Your voice (and online vote) can help protect Lake Baikal. All online signatures will be transferred to President Putin of Russia. The organization in charge of the petition has already collected over 20,000 signatures, but your voice is needed!

Please, make your voice heard for the protection of Lake Baikal!

Please, send this letter to your friends and colleagues!

Thank you,

Andrey Varlamov, Hubert Humphrey Fellow, The Evans School of Public Affairs, University of Washington, Seattle

Lake Baikal

Lake Baikal is the largest (by volume), deepest and oldest freshwater lake in the world. A designated World Heritage Site, the lake lies in Southern Siberia in Russia, between Irkutsk Oblast to the northwest and Buryatia to the southeast, near the city of Irkutsk. The name derives from Tatar "Bai-Kul" - "rich lake". In Russian, it is traditionally called a sea, and in the Buryat and Mongol languages it is called Dalai-Nor, or "Sacred Sea". Baikal has as much water as all of North America's Great Lakes combined - about 20% of the total fresh water on the Earth.

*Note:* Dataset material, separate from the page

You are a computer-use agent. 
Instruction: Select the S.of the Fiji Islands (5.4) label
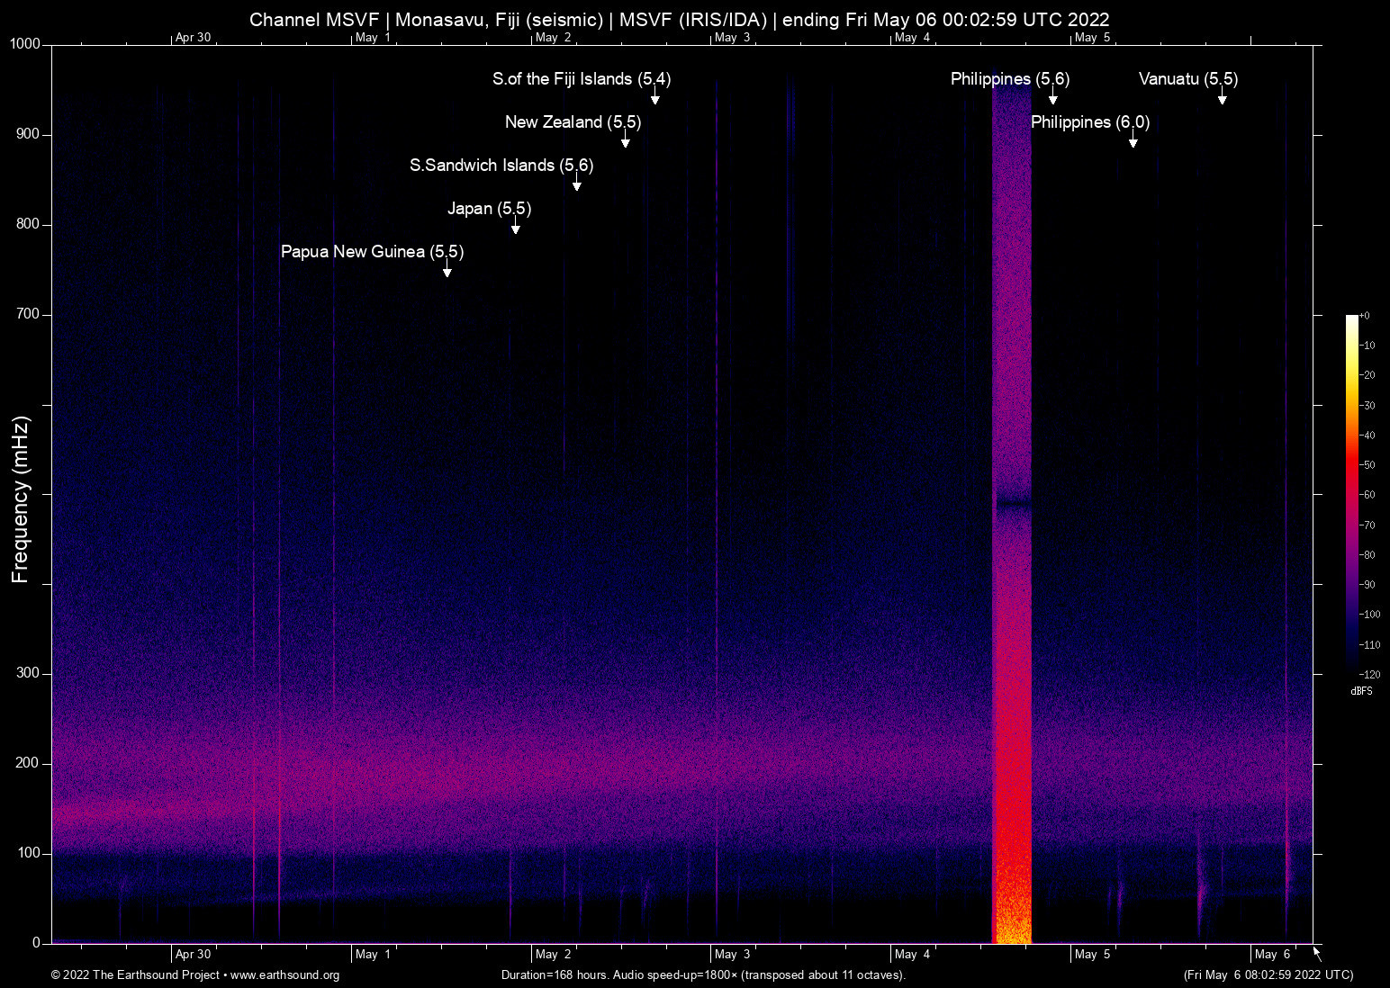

Known as the "Galapagos of Russia", its age and isolation have produced one of the world’s richest and most unusual freshwater faunas, which is of exceptional value to evolutionary science. At 636 km long and 80 km wide, Baikal has the largest surface area of any freshwater lake in Asia (31,494 sq. km) and is the deepest lake in the world (1637 meters, previously measured at 1620 meters). The bottom of the lake is 1285 meters below sea level, but below this lies some 7 km (4 miles) of sediment, placing the rift floor some 8-9 km (more than 5 miles) down: the deepest continental rift on Earth. In geological terms, the rift is young and active - it widens about 2 centimeters per year. The fault zone is also seismically active: there are hot springs in the area and notable earthquakes every few years. Its age is estimated at 25-30 million years, making it one of the most ancient lakes in geological history. It is unique among large, high-latitude lakes in that its sediments have not been scoured by overriding continental ice sheets.

U.S. and Russian studies of sediment cores in the 1990s provide a detailed record of climatic variation over the past 250,000 years. Longer and deeper sediment cores are expected in the near future. If all the sediments were scoured from the lake, it would be approximately 9 km deep. The lake is completely surrounded by mountains, technically protected as a national park and contains 22 small islands, the largest - Olkhon - being 72 km long. The lake is fed by some 300 inflowing rivers - the six main ones being Selenga, the surce of some of Baikal's pollution, Chikoy, Khiloh, Uda, Barguzin and Upper Angara. The lake is drained through a single outlet, the Angara River. The extent of biodiversity present in Lake Baikal is equalled by few other lakes in the world. As many as 852 species and 233 varieties of algae and 1550 species and varieties of animals inhabit the lake; many of them are endemic species. The world-famous Baikal Seal Phoca sibirica - the only mammal living in the lake - is found throughout the whole area of the lake. Baikal is renowned for the unique clarity of its waters.

Muted protest about the establishment of a wood pulp and cellulose plant at the south end of the lake in 1957 initialized ecological awareness among educated Russians, though not among the Soviet bureaucracy. However, the plant still pours industrial effluent into Baikal's waters. The overall impacts of watershed pollution on Baikal and similar watersheds is studied annually by the Tahoe Baikal Institute, an exchange program between the U.S., Russian and Mongolian scientists and university graduate students started in 1989. Of note is an endemic subspecies of the omul fish Coregonus autumnalis migratorius, which is fished, smoked, and sold on all markets around the lake. For many travelers on the Trans-Siberian railway, purchasing smoked omul is one of the highlights on the long journey.